Al-Qaida leader: American ‘awe is lost,’ ‘might is gone’
The Sept. 11 terrorist attack on the U.S. consulate in Benghazi signals American weakness in the Middle East, according to al-Qaida’s leader Ayman al-Zawahiri.
“They were defeated in Iraq and they are withdrawing from Afghanistan, and their ambassador in Benghazi was killed and the flags of their embassies were lowered in Cairo and Sana’a, and in their places were raised the flags of tawhid [monotheism] and jihad,” Zawahiri said in an audio address.
Zawahiri directed his address to Shabaab, al Qaida’s affiliate in Somalia. He credited al-Qaida for three attacks on U.S. embassies, according to a published translation of the message.

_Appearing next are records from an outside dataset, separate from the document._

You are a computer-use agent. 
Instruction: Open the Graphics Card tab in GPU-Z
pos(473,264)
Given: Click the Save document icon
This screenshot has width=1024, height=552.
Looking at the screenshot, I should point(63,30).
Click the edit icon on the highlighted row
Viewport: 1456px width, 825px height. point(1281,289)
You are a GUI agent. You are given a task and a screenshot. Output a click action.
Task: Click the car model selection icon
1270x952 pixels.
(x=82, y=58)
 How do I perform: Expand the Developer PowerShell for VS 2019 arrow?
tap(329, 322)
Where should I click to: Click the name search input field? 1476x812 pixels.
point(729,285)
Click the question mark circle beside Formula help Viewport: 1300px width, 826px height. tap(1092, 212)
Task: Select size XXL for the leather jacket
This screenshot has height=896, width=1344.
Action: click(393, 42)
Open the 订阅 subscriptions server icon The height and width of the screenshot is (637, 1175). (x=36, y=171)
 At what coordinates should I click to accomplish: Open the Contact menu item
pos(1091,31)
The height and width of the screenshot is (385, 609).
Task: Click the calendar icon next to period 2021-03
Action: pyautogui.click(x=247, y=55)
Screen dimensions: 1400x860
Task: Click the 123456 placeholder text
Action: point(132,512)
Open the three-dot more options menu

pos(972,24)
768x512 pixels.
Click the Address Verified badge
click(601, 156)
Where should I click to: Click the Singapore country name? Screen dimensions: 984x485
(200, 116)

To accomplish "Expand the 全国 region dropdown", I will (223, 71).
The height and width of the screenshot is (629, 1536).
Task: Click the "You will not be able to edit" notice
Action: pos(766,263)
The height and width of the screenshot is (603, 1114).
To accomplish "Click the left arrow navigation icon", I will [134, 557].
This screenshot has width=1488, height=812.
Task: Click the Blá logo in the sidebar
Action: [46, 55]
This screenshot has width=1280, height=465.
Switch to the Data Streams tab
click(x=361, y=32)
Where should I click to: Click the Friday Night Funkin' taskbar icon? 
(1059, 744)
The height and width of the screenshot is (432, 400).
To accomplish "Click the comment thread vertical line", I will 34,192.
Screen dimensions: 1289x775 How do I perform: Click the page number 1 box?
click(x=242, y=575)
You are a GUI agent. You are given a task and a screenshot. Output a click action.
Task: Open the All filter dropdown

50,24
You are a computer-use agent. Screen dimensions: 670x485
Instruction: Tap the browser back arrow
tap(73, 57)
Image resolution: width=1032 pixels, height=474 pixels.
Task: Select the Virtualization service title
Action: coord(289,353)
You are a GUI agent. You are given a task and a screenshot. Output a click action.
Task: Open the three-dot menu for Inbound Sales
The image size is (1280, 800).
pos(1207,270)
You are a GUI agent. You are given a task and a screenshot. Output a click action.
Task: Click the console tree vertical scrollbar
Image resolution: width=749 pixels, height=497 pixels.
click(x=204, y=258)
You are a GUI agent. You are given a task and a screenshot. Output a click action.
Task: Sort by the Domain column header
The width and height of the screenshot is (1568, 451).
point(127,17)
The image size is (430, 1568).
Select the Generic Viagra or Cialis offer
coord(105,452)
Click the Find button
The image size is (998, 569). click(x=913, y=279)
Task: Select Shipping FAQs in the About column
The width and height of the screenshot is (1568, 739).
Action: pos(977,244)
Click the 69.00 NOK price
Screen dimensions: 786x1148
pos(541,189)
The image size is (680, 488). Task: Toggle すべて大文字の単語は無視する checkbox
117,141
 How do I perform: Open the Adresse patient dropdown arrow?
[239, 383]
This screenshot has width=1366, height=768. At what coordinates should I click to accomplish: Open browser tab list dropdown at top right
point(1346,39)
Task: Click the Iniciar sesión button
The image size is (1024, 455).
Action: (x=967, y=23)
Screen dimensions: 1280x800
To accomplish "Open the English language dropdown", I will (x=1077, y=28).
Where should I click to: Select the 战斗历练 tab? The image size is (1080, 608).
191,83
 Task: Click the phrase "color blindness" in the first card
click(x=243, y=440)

“Their awe is lost and their might is gone and they don’t dare to carry out a new campaign like their past ones in Iraq and Afghanistan,” said Zawahiri.
The Obama administration has been criticized for their response to the massacre of Ambassador Chris Stevens and 3 other diplomats. The administration is also facing questions about the response to security warnings leading up to the attack.
Both the House Intelligence Committee and the Senate Intelligence Committee are planning to hold closed, separate hearings on the attack on Nov. 15. CIA Director David Petraeus, Director of National Intelligence James Clapper, and Matt Olsen, director of the National Counterterrorism Center, are expected to testify.
In testimony on Capitol Hill on Sept. 20, Olsen became the first Obama administration official to explicitly acknowledge the Benghazi attack was terrorism.